The Kittycats.



They were insane. That's all there is to it.

Who else could land a quadruple lutz, barely creaking the ice on the landing, turn to his mother, and ask, "Did I do okay?"

Who else would get in Dorothy Hamill's face, almost spit out the words, "You can't skate. You've never been able to. And you never will," go out on the ice and beat her, and walk around in 1976 as though she were the one at the Games?

Insane. This is a good thing in pair skaters. It's even better in ice dancers.

They did it all. Plus singles events.

You're getting the idea. Insane.

A little too much for the US federation. A little too much for the ISU. Never skated in international competition. I had to wonder whether people were having second thoughts when Katarina Witt dropped the neckline and hiked the leg (not nearly as far as Kittygirl would have, either) and sashayed to gold in 1988. And Brian Boitano purely jumped to victory. Kittyboy had better jumps. In 1984. Sorry, Scotty. Sorry, everybody.

Tape exists. Well-guarded.
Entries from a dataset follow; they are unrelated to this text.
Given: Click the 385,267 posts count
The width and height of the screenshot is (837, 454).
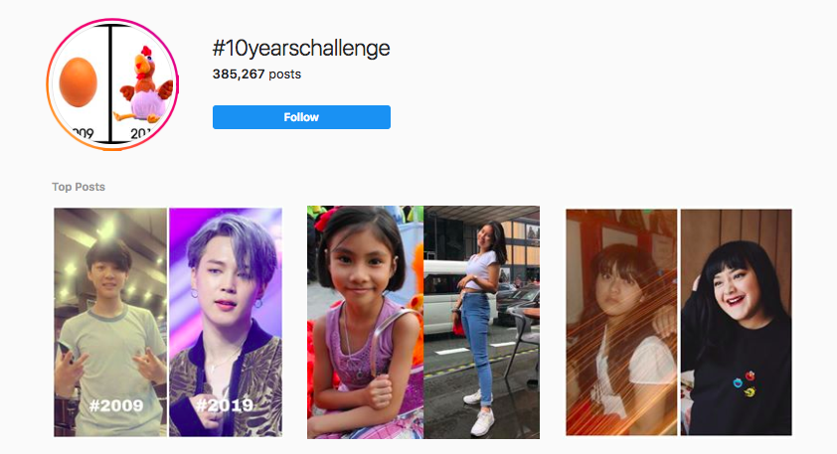Looking at the screenshot, I should [256, 75].
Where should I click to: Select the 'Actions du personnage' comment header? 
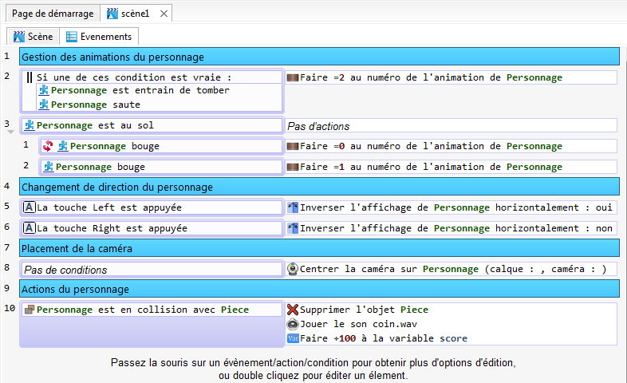(319, 289)
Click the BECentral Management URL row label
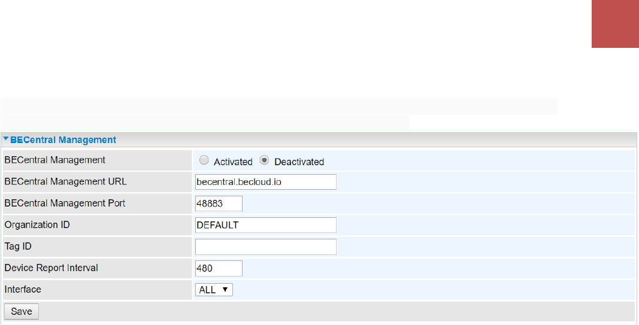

Don't believe me if you don't want to. But if you turn your nose up at tape, oh well. Somebody has it. Con them out of it. Best skating you'll ever see.

Every expert I talked to agreed (when it was safe) that these kids could've gone 4 for 4 in 1984. Singles. Singles. Pairs. Dance. You didn't get to cheer. The federation sat on them. (And got fur on its pants, too.) Until it was too late.

Spring of 1983. Realized they were in big trouble for the Olympics. Started the whining. All the way until Sarajevo. Called constantly. Harassing them. Begging them to get on the plane. "The costumes will be waiting over here." Not these kids. They took it from design to ice themselves or they didn't skate in it at all. Reputation. Wild, but reputation. When your country ignores you, you have nothing else.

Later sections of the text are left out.